• **Input data**
BEGIN

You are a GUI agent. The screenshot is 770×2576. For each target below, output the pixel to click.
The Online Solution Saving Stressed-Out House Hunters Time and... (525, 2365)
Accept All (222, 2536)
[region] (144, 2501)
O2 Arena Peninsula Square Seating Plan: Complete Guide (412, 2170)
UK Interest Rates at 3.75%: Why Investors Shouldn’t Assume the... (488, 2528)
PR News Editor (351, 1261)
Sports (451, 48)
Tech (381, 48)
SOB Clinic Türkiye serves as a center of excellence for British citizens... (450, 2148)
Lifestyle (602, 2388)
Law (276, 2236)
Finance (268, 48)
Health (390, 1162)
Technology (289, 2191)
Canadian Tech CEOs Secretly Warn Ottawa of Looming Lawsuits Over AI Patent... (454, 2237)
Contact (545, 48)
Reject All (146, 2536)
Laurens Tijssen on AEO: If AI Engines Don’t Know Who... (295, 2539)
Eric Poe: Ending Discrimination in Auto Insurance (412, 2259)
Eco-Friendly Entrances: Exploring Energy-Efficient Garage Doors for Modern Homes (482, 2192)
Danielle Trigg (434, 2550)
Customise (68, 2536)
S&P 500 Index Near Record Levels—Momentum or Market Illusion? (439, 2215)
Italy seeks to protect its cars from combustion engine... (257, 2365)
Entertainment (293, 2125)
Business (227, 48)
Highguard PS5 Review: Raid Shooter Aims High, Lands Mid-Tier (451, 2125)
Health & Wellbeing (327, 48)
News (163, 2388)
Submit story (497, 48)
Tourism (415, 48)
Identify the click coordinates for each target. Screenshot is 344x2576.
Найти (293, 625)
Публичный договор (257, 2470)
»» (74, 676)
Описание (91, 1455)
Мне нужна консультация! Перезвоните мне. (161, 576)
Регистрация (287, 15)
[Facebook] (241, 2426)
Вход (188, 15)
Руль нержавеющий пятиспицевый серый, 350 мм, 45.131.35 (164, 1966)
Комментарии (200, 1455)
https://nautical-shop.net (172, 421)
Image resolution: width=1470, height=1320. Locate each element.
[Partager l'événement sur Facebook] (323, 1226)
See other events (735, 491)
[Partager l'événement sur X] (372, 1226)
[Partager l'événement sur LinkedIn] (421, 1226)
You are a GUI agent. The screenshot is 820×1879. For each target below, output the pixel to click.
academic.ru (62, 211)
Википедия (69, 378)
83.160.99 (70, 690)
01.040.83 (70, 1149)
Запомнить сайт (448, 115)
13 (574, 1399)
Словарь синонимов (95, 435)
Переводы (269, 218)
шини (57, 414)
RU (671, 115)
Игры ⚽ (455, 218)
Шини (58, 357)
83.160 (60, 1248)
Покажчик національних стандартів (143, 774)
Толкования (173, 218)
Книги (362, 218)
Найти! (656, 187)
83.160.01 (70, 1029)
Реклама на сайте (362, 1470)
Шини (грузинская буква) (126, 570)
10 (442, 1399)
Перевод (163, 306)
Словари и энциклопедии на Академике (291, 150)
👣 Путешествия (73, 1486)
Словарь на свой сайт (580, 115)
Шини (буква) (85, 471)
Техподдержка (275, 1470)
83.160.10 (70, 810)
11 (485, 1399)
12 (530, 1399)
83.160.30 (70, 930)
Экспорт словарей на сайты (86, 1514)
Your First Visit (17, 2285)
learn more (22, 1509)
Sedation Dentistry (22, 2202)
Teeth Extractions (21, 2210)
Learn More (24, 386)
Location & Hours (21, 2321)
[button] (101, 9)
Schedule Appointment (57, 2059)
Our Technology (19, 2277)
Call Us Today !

END

• **About this task**
When a line of the material holds the string "Словарь", copy that line.

• **Solution to this task**
Словарь синонимов (95, 435)
Словарь на свой сайт (580, 115)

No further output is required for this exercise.